Regierungsbildung in Deutschland II

im Januar 2018 | zum Diskussionthread | top

Die UNION begrüßt es, dass sich die Verhandlungspartner von CDU, CSU und SPD schon nach wenigen Tagen der Sondierungsgespräche auf eine gemeinsame Erklärung einigen konnten, die zur Grundlage für Koalitionsverhandlungen werden kann. Es ist uns klar, dass dieses Ergebnis noch keinen Koalitionsvertrag darstellt, lediglich einen Rahmen, in dem dann weitere Verhandlungen zur Präzisierung einer gemeinsamen Regierungspolitik für die nächsten vier Jahre folgen müssen.

So schmerzhaft es für alle Beteiligten auch sein mag, es geht nicht ohne Kompromisse. Maximalforderungen, wie sie in Partei- und Wahlprogrammen formuliert wurden, können nur in wenigen Fällen als gemeinsamer Wille umgesetzt werden.

Die UNION erwartet nun, dass die Mitglieder der SPD diesem Verhandlungsergebnis zustimmen, um damit den Weg für Koalitionsverhandlungen freizumachen. Nachverhandlungen, wie sie schon kurz nach der Veröffentlichung der Sondierungsergebnisse gefordert wurden, kann es jetzt nicht geben. Details, soweit diese noch festgestellt werden müssen, werden dann in den Koalitionsverhandlungen geklärt.

Die @UNION

Regierungsbildung in Deutschland

im Januar 2018 | zum Diskussionthread | top

Die UNION beobachtet mit großem Interesse, aber auch mit Sorge die Bemühungen von CDU/CSU und SPD, nach dem ergebnislosem Verhandeln zur Bildung einer sogenannten Jamaica-Koalition eine Neuauflage der bisherigen Großen Koalition zu erreichen.

CDU, CSU, Grüne und FDP hatten nach der Bundestagswahl am 24. September 2017 Verhandlungen zur Bildung einer von diesen Parteien gestützten Bundesregierung aufgenommen, weil SPD-Chef Martin Schulz noch am Wahlabend erklärt hatte, seine Partei werde angesichts massiver Stimmeneinbußen in die Opposition gehen.

Nach mehrwöchigem Verhandeln erklärte dann FDP-Chef Christian Lindner die Gespräche als gescheitert. Bundeskanzlerin Angela Merkel bemühte sich daraufhin, die SPD zu einer Fortsetzung der bisherigen Koalition zu bewegen. Bundespräsident Frank-Walter Steinmeier, dem in dieser Situation eine Schlüsselrolle zufiel, bat alle Vorsitzenden der im Bundestag vertretenen Parteien zu sich, um mit ihnen in Einzelgesprächen eine Lösung des sich abzeichnenden Problems zu erreichen.

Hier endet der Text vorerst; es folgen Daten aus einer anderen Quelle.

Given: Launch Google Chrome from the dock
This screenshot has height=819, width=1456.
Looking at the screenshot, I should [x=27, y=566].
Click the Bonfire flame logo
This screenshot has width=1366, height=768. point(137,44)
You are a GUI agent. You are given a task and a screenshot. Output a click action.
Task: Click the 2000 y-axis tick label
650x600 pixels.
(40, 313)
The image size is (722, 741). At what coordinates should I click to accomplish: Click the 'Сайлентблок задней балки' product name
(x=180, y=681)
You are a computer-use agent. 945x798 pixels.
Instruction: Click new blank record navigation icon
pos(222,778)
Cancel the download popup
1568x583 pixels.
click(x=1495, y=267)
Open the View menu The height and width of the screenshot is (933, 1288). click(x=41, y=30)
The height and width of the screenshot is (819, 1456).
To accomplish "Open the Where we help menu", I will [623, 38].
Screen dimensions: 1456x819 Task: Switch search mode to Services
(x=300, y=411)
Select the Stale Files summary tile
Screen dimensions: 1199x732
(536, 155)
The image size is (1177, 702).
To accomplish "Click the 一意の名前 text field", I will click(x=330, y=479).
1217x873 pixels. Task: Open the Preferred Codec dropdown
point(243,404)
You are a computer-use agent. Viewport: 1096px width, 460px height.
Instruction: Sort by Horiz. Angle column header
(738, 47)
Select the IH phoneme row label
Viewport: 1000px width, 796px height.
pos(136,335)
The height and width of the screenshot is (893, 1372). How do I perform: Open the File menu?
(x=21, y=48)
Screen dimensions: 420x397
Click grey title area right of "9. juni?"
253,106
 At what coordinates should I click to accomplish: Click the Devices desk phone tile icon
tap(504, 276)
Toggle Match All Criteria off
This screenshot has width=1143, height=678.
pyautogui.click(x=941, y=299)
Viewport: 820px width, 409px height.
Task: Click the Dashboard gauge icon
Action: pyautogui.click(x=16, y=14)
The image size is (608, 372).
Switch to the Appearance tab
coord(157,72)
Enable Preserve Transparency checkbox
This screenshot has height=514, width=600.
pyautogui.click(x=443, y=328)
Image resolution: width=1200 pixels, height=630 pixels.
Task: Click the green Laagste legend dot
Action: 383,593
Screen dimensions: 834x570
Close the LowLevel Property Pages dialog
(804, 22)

Schließlich erklärte sich die SPD-Führung nach parteiinternen Diskussionen bereit, mit der Union in Sondierungsgesprächen eine Basis zu suchen, auf der eine Fortsetzung der Großen Koalition möglich wäre. Möglich wäre auch eine von anderen Bundestagsparteien im Einzelfall gestützte Minderheitsregierung von CDU und CSU, dieses wird aber aus der Union aus vielerlei Gründen abgelehnt. Außerdem hätte der Bundespräsident hier eine Einflussmöglichkeit, denn sollte eine Kanzlerwahl in zwei Wahlgängen wegen des Verfehlens der absoluten Mehrheit misslingen, könnte Steinmeier den Bundestag auflösen und Neuwahlen ansetzen. Der Bundespräsident könnte aber auch gemäß Artikel 63, Ziffer 4 des Grundgesetzes den Kandidaten zum Bundeskanzler ernennen, der die Kanzlermehrheit nicht erreicht hat.

Die UNION erwartet von allen beteiligten Parteien und deren Vertretern, dass sie das Wahlergebnis vom 24. September respektieren und sich ihrer staatspolitischen Verantwortung bewusst sind. Vorgezogene Neuwahlen sollten auf jeden Fall vermieden werden, weil die zu erwartenden Ergebnisse ein kaum anderes Bild ergeben würden und die Probleme dann weiterhin bestünden.